Hands-on Deep Learning - Basics of Linear Algebra

A brief introduction to the basic mathematical objects, arithmetic, and operations in linear algebra, and to represent them with mathematical symbols and corresponding code implementations. (pytorch)

1.1 Scalar

A scalar is represented by a tensor with only one element.

Example: Instantiate two scalars and perform some familiar arithmetic operations, namely addition, multiplication, division, and exponentiation.

import torch

x = torch.tensor(3.0)
y = torch.tensor(2.0)

x + y, x * y, x / y, x**y

output:

(tensor(5.), tensor(6.), tensor(1.5000), tensor(9.))

1.2 Vectors

A vector can be thought of as a list of scalar values. We
call these scalar values ​​vectorial 元素(element)或分量(component).
example:

x = torch.arange(4)
x

output:

tensor([0, 1, 2, 3])

We can use subscripts to refer to any element of a vector. For example, we can refer to the ith element by x[i].

x[3]

output:

tensor(3)

A vector is just an array of numbers, and just as every array has a length, so does every vector.
As with normal Python arrays, we can access the length of a tensor by calling Python's built-in len() function.

len(x)

output:

4

When representing a vector (with only one axis) as a tensor, we can also access the length of the vector via the .shape property. shape is a group of elements listing the length (dimension) of a tensor along each axis. For tensors with only one axis, the shape has only one element.

x.shape

output:

torch.Size([4])

Note that the word dimension tends to have different meanings in different contexts, which is often confusing. For clarity, let's make it clear here: The dimension of a vector or axis is used to denote the length of the vector or axis, ie the number of elements of the vector or axis. However, the dimensions of a tensor are used to represent the number of axes the tensor has. In this sense, the dimension of an axis of a tensor is the length of that axis.

1.3 Matrices

Just as vectors generalize scalars from order zero to order one, matrices generalize vectors from order one to order two. Represented in code as a tensor with two axes.
When calling a function to instantiate a tensor, we can create a matrix of shape m×n by specifying two components m and n.

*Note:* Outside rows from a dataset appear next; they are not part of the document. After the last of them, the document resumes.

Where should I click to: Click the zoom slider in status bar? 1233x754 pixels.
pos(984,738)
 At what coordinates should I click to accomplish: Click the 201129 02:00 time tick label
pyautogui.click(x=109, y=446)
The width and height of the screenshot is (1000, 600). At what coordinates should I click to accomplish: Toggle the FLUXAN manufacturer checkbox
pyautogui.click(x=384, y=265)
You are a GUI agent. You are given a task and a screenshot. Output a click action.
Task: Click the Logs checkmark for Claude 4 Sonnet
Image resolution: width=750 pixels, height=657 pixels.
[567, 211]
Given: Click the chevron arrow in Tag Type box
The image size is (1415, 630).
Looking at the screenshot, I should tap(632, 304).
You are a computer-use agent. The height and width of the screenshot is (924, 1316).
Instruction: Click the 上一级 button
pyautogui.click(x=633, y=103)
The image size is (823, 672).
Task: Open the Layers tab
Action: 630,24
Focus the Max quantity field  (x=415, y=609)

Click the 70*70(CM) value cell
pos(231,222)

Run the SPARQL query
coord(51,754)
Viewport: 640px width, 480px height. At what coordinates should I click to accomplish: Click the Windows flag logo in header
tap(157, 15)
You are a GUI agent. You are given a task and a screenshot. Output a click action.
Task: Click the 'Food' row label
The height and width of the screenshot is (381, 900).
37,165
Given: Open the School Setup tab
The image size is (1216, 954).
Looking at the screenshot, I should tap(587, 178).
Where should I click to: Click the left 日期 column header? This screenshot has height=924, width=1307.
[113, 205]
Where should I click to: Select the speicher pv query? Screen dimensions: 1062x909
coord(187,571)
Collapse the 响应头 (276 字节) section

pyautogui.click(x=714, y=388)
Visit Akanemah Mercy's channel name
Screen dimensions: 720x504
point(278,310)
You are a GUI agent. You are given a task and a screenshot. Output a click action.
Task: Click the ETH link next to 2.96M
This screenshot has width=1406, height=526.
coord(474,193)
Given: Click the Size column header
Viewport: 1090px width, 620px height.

A = torch.arange(20).reshape(5, 4)
A

output:

tensor([[ 0,  1,  2,  3],
        [ 4,  5,  6,  7],
        [ 8,  9, 10, 11],
        [12, 13, 14, 15],
        [16, 17, 18, 19]])

Transpose of a matrix:

A.T

output:

tensor([[ 0,  4,  8, 12, 16],
        [ 1,  5,  9, 13, 17],
        [ 2,  6, 10, 14, 18],
        [ 3,  7, 11, 15, 19]])

Define a matrix:

B = torch.tensor([[1, 2, 3], [2, 0, 4], [3, 4, 5]])
B

output:

tensor([[1, 2, 3],
        [2, 0, 4],
        [3, 4, 5]])

Comparison of matrices:
only matrices with the same shape
Compare B with its transpose:

B == B.T

output:

tensor([[True, True, True],
        [True, True, True],
        [True, True, True]])

1.4 Tensors

Just like a vector is a generalization of a scalar and a matrix is ​​a generalization of a vector, we can build data structures with more axes.
Tensors give us a generic way to describe n-dimensional arrays with any number of axes. For example, a vector is a first-order tensor, and a matrix is ​​a second-order tensor.
Tensors will become even more important when we start working with images, which come as n-dimensional arrays with 3 axes corresponding to height, width, and a channel axis for color channels (red, green) and blue).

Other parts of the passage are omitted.